Frau’s stomach flipped even as the truth of the comment burned. 

The demon dragged them closer across the floor, slow and casual. Frau shuffled stutteringly forward until the demon had him practically falling into his lap. Frau’s eyes widened when he feels clawed fingers stroke his wrinkled cheek almost tenderly, caring. 

The demon simpered, “Oh, I don’t know why you’re so surprised. You should have known that something as vast and universal as I am couldn’t possibly have been permanently locked away, not even with those divine seals of yours you had favored so much in your youth.” 

“Astatine…” Frau’s lips curled into a disgusted snarl as he tried to move away from the touch, though to no avail. “What did you really come here for?” 

With a huff of hot air, the demon whirled him away and sat him down on the previously fallen chair in a single smooth movement. Frau’s mind spun from the inertia. Astatine grabbed another chair from the table and sat down in front of him, straddling the chair with their arms resting on the back of the chair as they gazed at Frau intently. 

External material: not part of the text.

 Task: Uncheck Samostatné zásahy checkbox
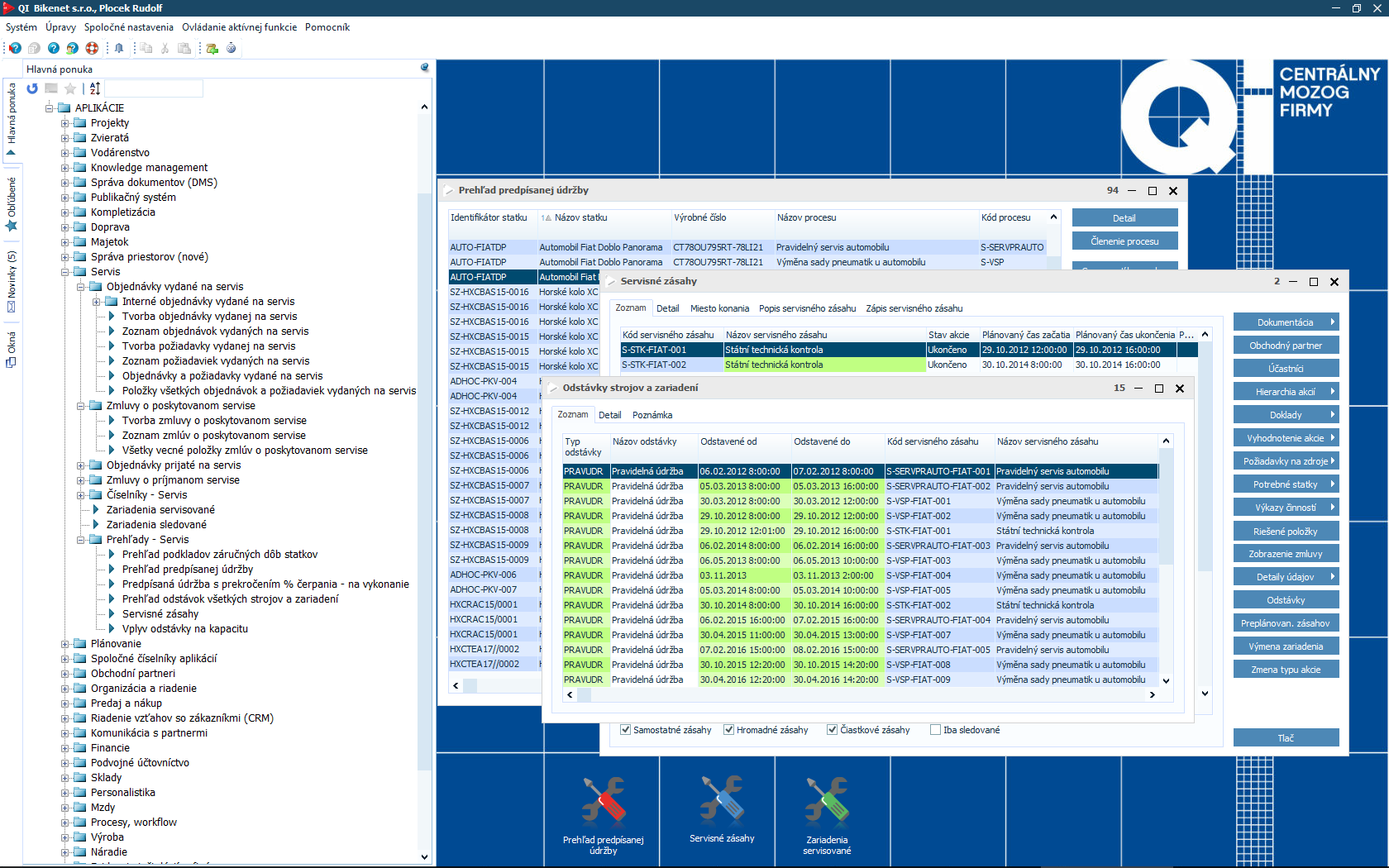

“You’re dying,” the demon said simply. They watch the retired exorcist quietly. “As a matter of fact, I can see the number of days you have left on the earthly plane, and let me tell you, there really aren't that many. You’re dying, and when you do, there are going to be entire hells of monsters out for a single delicious morsel of your soul. They’ll have torn you to pieces before your soul even reaches the depths of hell.” 

The exorcist stared at his hands and tried to clamp down on the horror at that. He didn’t even question the thought that he was going to hell, because it was such an obvious thing—why wouldn’t he? For all that he’s done in his long lifetime, Frau wouldn’t fool himself into believing that his soul was still worthy of ascending. 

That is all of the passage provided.